Dynamic Pricing Models for Electronic Business

Scope

The survey in (Narahari et al, 2005) provides a broad overview of models that can be employed for dynamic pricing.  

Summary

First, it is demonstrated that dynamic pricing may be used in different forms, dependent on the application at hand. For Instance, it may refer to the fact that different people may pay a different price for the same resource. But it could also be that dynamic pricing may refer to the fact that the per unit price may be different, based on the total quantity of units purchased (e.g., in quantity discounts). The models that have been used for addressing dynamic pricing, usually in the form of an optimisation problem, fall into one of the following categories. 
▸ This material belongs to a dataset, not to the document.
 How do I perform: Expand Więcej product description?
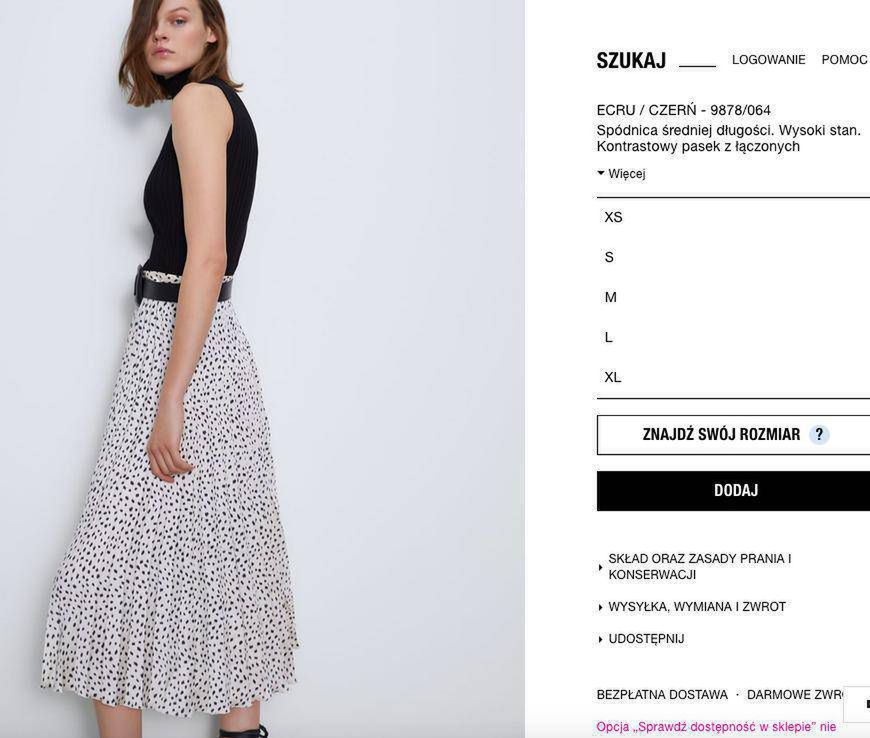point(627,174)
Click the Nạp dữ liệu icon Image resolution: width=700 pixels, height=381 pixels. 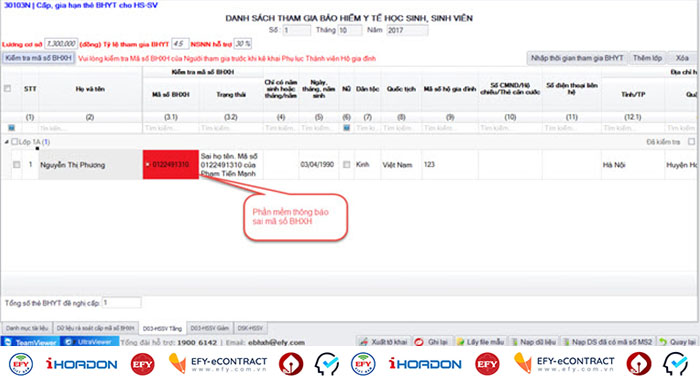point(514,342)
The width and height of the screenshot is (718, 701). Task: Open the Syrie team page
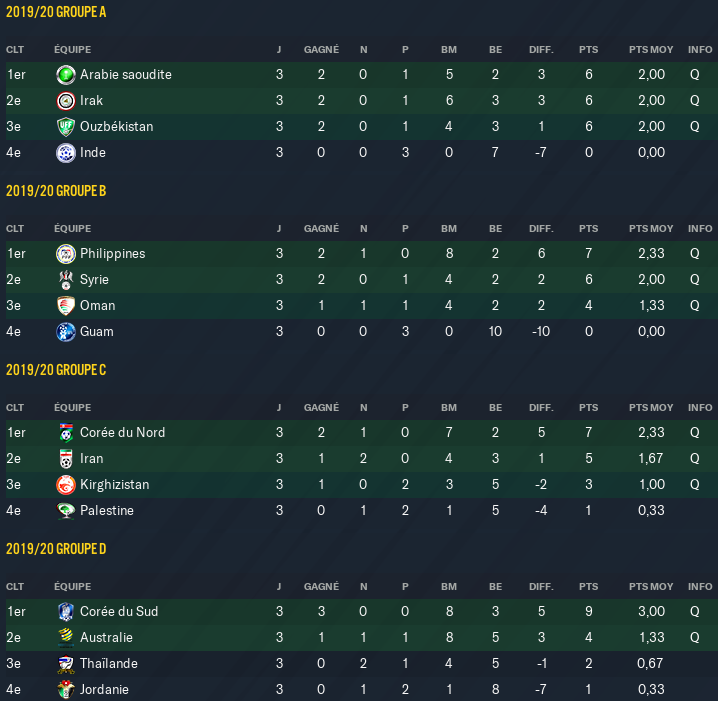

  • Inventory-based models. These are models where the prices are determined by inventory levels and customer service levels. 
  • Auction-based models. Auctions form a natural model for dynamic pricing, which take into account supply-demand characteristics of the market.  
  • Other game-theoretic models. Scenarios with multiple providers essentially induce a game  where they compete for customers. Hence one can derive the prices by studying the equilibria of such games. 
  • Data-driven models. These models use statistical techniques to compute optimal Dynamic prices.  
  • Machine-learning models. This can be another natural class of models, where the service providers may opt to learn the customers’ behavioral patterns and deduce then optimal prices to maximise revenue. 

 

Finally, in the presence of stochastic demands, authors exhibit how one can employ a reinforcement learning based approach for dynamic price determination. In particular, it is shown that in a market with a single seller, the seller can use RL to modulate the prices dynamically so as to maximise the average profit or related performance metrics. 

Relevance for EXIGENCE

(Narahari et al, 2005) survey paper provides a broad overview of dynamic pricing models that have been adopted in various settings in the literature. Most of the discussed models involve the formulation of dynamic pricing as an optimisation problem, which can then be solved with techniques from optimisation theory. As this is a general survey on dynamic pricing, all the techniques that are presented are candidate approaches that can be explored within the context of Exigence, and are worth further investigation. 

  1. Y. Narahari, V. L. Raju, C. V. L., K. Ravikumar, and S. Shah. Dynamic pricing models for electronic business. Sadhana, vol. 30, pp. 231-256, 2005.